**Excerpted records:**
────────────────

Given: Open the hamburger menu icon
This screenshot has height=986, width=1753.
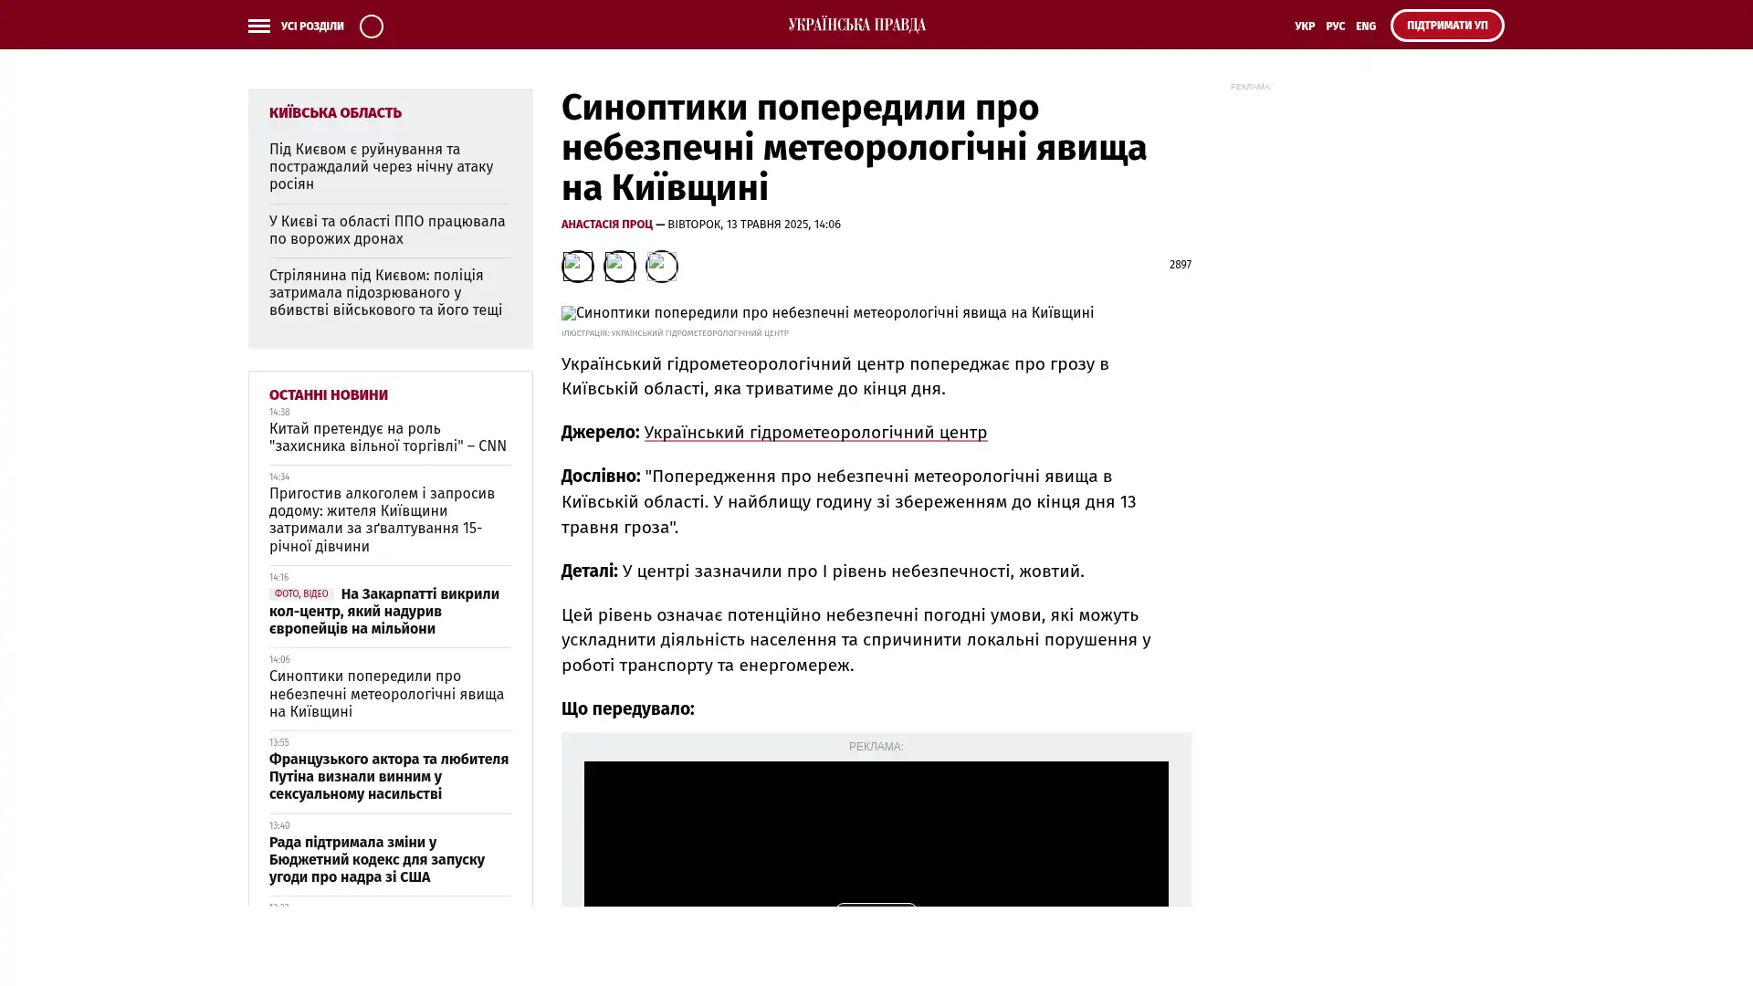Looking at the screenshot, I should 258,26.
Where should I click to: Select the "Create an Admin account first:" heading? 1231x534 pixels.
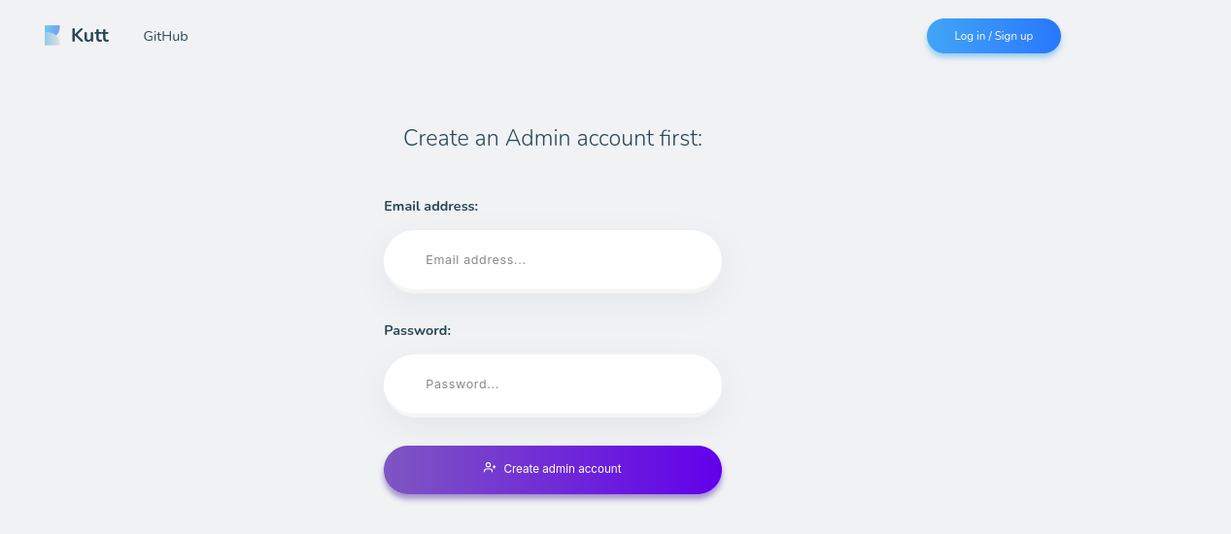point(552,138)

────────────────

**Given task:**
Can you turn the whole listing above into a numbered list, one item per line, with blank lines and pictures left out?

**Exercise solution:**
1. Given: Open the hamburger menu icon
2. This screenshot has height=986, width=1753.
3. Looking at the screenshot, I should 258,26.
4. Where should I click to: Select the "Create an Admin account first:" heading? 1231x534 pixels.
5. point(552,138)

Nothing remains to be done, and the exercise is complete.